The regression analysis can lead to multiple results:

* no-result: when we are lacking one of the QA results for the comparison
* improvement: when the new QA result is "success" while the reference one
  is "failure"
* no-regression: when the two QA results are "success"
* regression: when the new QA result is "failure" while the reference one
  is "success"
* error: when one of the work requests providing the required QA result
  errored out

Details can also be provided as output of the analysis, they will
typically be displayed in the summary view of the qa workflow.

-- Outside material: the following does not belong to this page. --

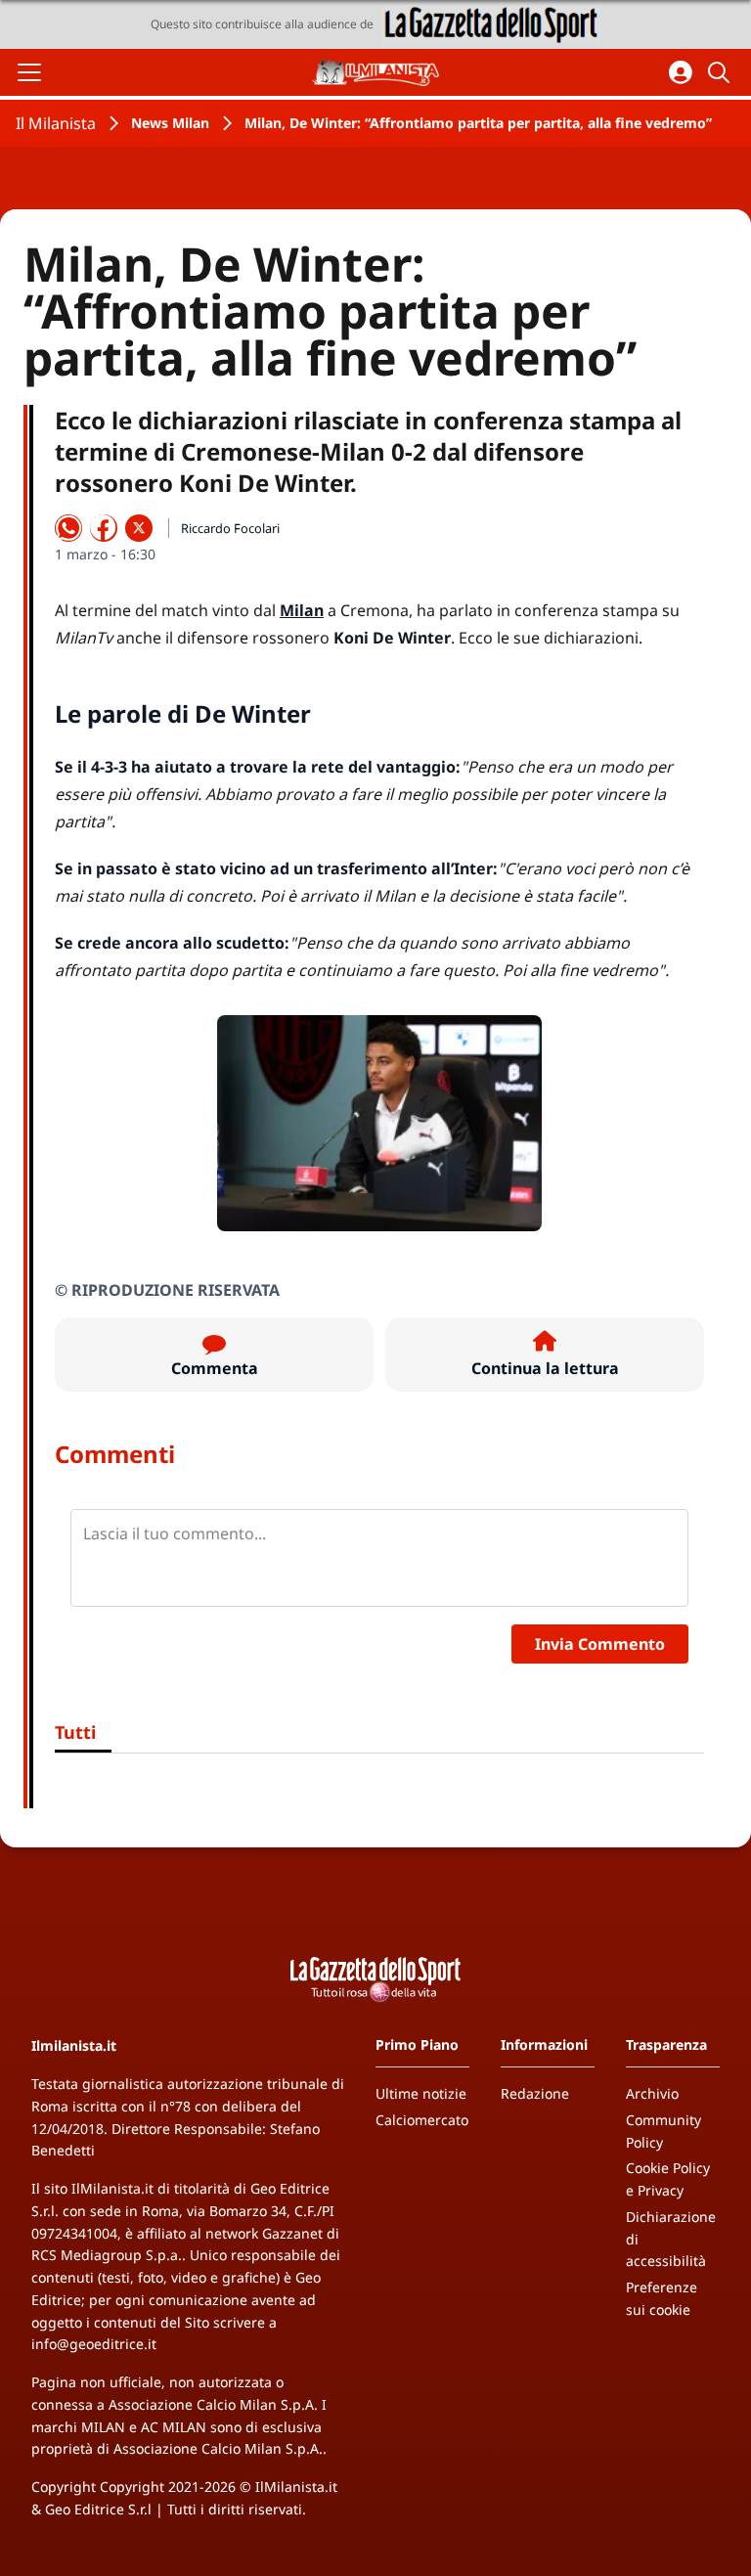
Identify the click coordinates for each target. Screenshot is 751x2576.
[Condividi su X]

The first level of comparison is at the level of the ``result``
of the ``WorkRequest``, following the logic above. But depending on the
output of the QA task, it is possible to have a finer-grained analysis.
The next sections details how those deeper comparisons are performed.

For lintian
-----------

We compare the ``summary.tags_count_by_severity`` to determine the
status of the regression analysis::

    SEVERITIES = ("warning", "error")
    if any(new_count[s] > original_count[s] for s in SEVERITIES):
        return "regression"
    elif any(new_count[s] < original_count[s] for s in SEVERITIES):
        return "improvement"
    else
        return "stable"

We also perform a comparison of the ``summary.tags_found`` to indicate
in the ``details`` field which new tags have been reported, and which tags
have disappeared.

.. note::

   Among the difference of tags, there can be tags that have severities
   lower than warning and error, but we have no way to filter them out
   without loading the full analysis.json from the artifact which would be
   much more costly for almost no gain.


For autopkgtest
---------------

We compare the result of each individual test in the ``results`` key
of the artifact metadata. Each result is classified on its own following
the table below, the first line that matches ends the classification
process:

.. list-table::
   :header-rows: 1

   * - ORIGINAL
     - NEW
     - RESULT
   * - ``*``
     - FLAKY
     - stable
   * - PASS, SKIP
     - FAIL
     - regression
   * - FAIL, FLAKY
     - PASS, SKIP
     - improvement
   * - ``*``
     - ``*``
     - stable

Each individual regression or improvement is noted and documented in the
``details`` field of the analysis.

To compute the global result of the regression analysis, the logic is the
following::

    if "regression" in comparison_of_tests:
        return "regression"
    elif "improvement" in comparison_of_tests:
        return "improvement"
    else:
        return "stable"

For piuparts and blhc
---------------------

The provided metadata do not allow for deep comparisons, so the comparison
is based on the ``result`` of the corresponding WorkRequest (which is
duplicated in the per-item data of the :collection:`debian:qa-results`
collection).

The algorithm is the following::

    if origin.result == SUCCESS and new.result == FAILURE:
        return "regression"
    elif origin.result == FAILURE and new.result == SUCCESS:
        return "improvement"
    else
        return "stable"

About the UI to display regression analysis
===========================================

Here's an example of what the table could look like:

.. list-table::
   :header-rows: 1

   * - Test name
     - Original result for dpkg_1.2.0
     - New result for dpkg_1.2.1
     - Conclusion
   * - autopkgtest:dpkg_amd64
     - ✅
     - ❌
     - ↘️  regression
   * - lintian:dpkg_source
     - ✅
     - ✅
     - ➡️  stable
   * - piuparts:dpkg_amd64
     - ✅
     - ❔
     - ❔ no-result
   * - autopkgtest:apt_amd64
     - ❌
     - ✅
     - ↗️  improvement
   * - **Summary**
     - 1 failure
     - 1 failure, 1 missing result
     - ↘️  regression

Multiple comments about the desired table:

* We should use the standard WorkRequest result widgets instead of the special
  characters (✅ and ❌) shown above.
* We want to put links to the artifact for each QA result in the "Original
  result" and "New result" columns.
* The number of autopkgtest results due to the reverse_dependencies_autopkgtest
  workflow can be overwhelming. Due to this, the autopkgtest lines that
  concern other source packages than the one processed in the current
  workflow are hidden if the regression analysis result is "stable" or
  "no-result".
* For piuparts tasks where we don't have artifacts to link, we probably
  want to link to the work request directly.